И все же отчаяние часто перехватывало ему горло, словно собираясь выжать из него радость, любовь и живую силу ненависти, чтобы швырнуть как пустую оболочку, о мрачную и грозную стену страха. Но он молился, молился с таким жаром и страстью, будто хотел заставить Бога послать ему утешение, какое он в минуту слабости утратил. Да, надо быть сильным и все время настороже… Это самое главное, а самое страшное — апатия, в которую впадали многие солдаты… Этот липкий полумрак между сентиментальностью и тщеславием, который иногда освещала лишь какая-нибудь слезливая кинолента…
Не спите, не спите, ибо мира нет на земле! Да, это он знает по собственному опыту: стоило лишь на миг закрыть глаза, как в его душу тут же заползало ядовитое отчаяние, такое сладкое и такое безжалостное.

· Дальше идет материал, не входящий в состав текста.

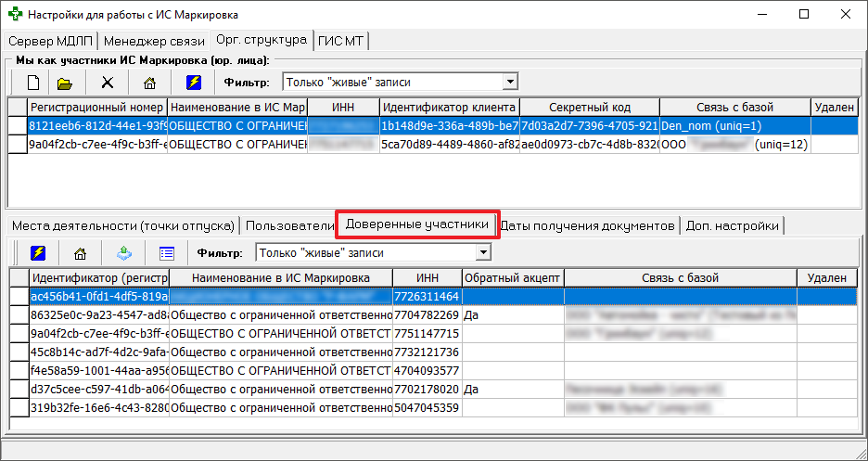Switch to Даты получения документов tab

click(588, 225)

Когда в коридоре раздался свисток, означавший окончание чистки оружия, Кристоф быстро вставил затвор и сунул винтовку в козлы, стоявшие в коридоре; он все подготовил так тщательно, что после свистка провел в казарме меньше минуты. Конечно, могла найтись тысяча придирок, которая превратила бы эту минуту в час: настроение младших божков всегда висело над ним подобно грозовой туче. Оно могло излиться бешеным водопадом, заполнить драгоценное время скучной и бессмысленной уборкой, а когда он уже был в шинели, перехватить его где-нибудь в коридоре и заставить еще что-то делать; эта угроза тяготила его постоянно, увернуться от нее было просто невозможно. Правда, обычно ему удавалось промчаться вниз по лестнице, по двору и через караулку, опустив голову и глядя себе под ноги; только после этого он замедлял шаг и шел легко и свободно…
Там, за этими стенами, была жизнь…
Кристоф, уже готовый к выходу, в душе дрожавший от нетерпения, но внешне спокойный и дружелюбный, стоял посреди комнаты и записывал, что ему следует принести из города остальным, устало валявшимся по койкам. В основном речь шла о жратве: каких-то необыкновенных деликатесах, особых видах колбас или пирожных. Большинство солдат наслаждались отдыхом, покуривая и жалуясь на боль во всем теле; из коридора доносились пение и свист — отчаянный шум, который обычно бывает в начале свободного времени. Кристоф чувствовал, что нетерпение в нем нарастает, словно шторм на море… А тут на него напал еще и страх, страх перед непредсказуемостью этой системы; Боже мой, в любой момент в комнату мог войти кто-нибудь из начальства и опять подцепить его на крючок. А ему сегодня нужно, просто необходимо было увидеться с Корнелией.